Reserve Primary Fund reported losses on Lehman bonds
Event triggered massive shift to Treasury bills
T-bill yields fell to lowest levels since Pearl Harbor
Money market funds experienced bank-run like panic
Investors had previously viewed money market funds as risk-free
Media struggled to report gravity without causing more panic
Opinion
The market reaction reveals catastrophic flaws in the financial system's structure. The assumption that money market funds were completely safe led to dangerous levels of complacency, while the sudden realization of risk triggered a systemic panic that threatened the entire financial system. Most concerning is how a seemingly technical event in one fund could cascade into a system-wide crisis, demonstrating the fragile nature of modern financial markets.
Core Sell Point
The sudden collapse of confidence in money market funds, previously considered almost as safe as cash, exposed dangerous systemic vulnerabilities that could trigger similar devastating chain reactions in future crises.

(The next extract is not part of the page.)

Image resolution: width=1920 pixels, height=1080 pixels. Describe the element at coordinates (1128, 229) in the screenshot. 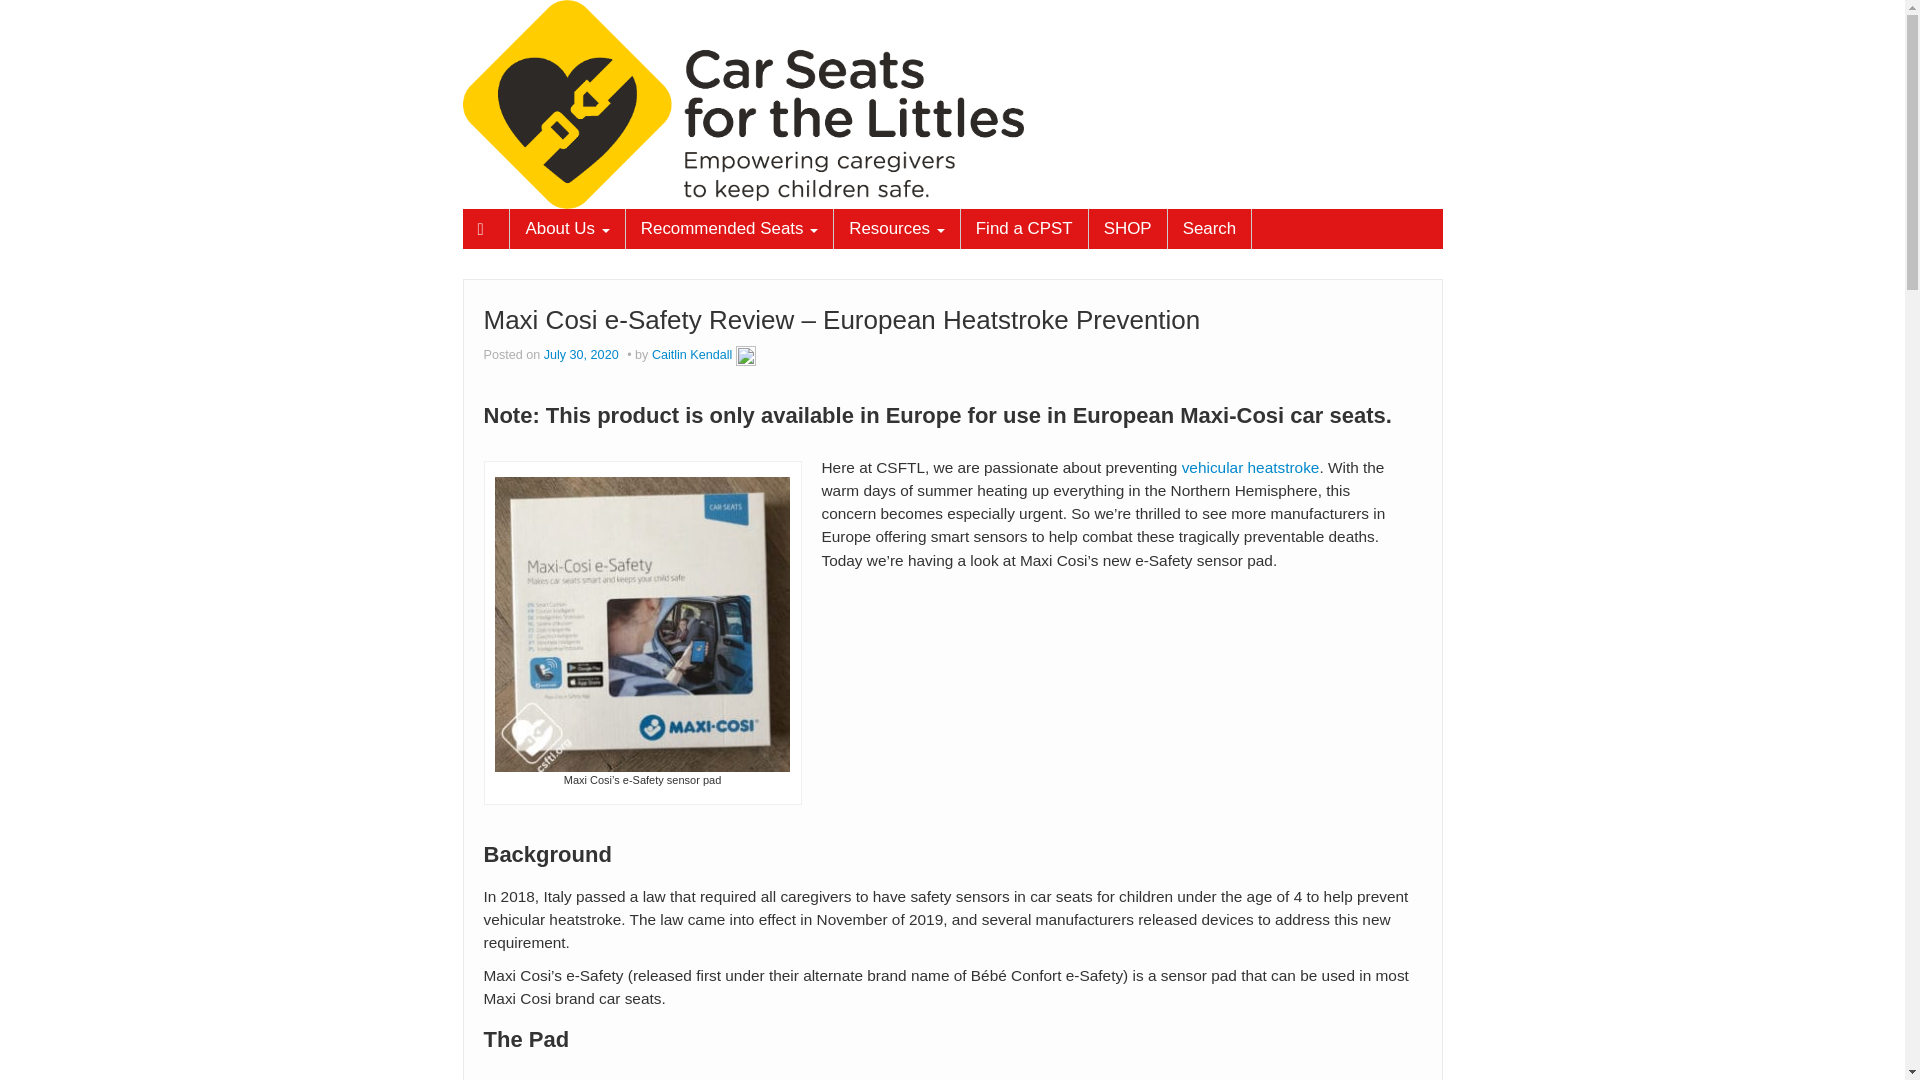

I see `SHOP` at that location.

This was the scariest day of the entire crisis, when the modern, highly sophisticated money market suffered what was in effect a catastrophic old-fashioned bank run. The trigger was the apparently technical news that the Reserve Primary Fund, a money market mutual fund, had had to take a loss thanks to its holdings of Lehman bonds. But as investors had treated the fund as though a loss was impossible, this triggered panic. Reporting on it, our problem was to explain how grave the situation was, but avoid being alarmist and create a self-fulfilling prophecy. As the day wore on and money kept pouring into the safety of Treasury bills and out of almost everything else, it grew difficult to keep count of the historic records that were falling. Our main story reported that investors were so scared that they had pushed T-bill yields to their lowest since Pearl Harbor.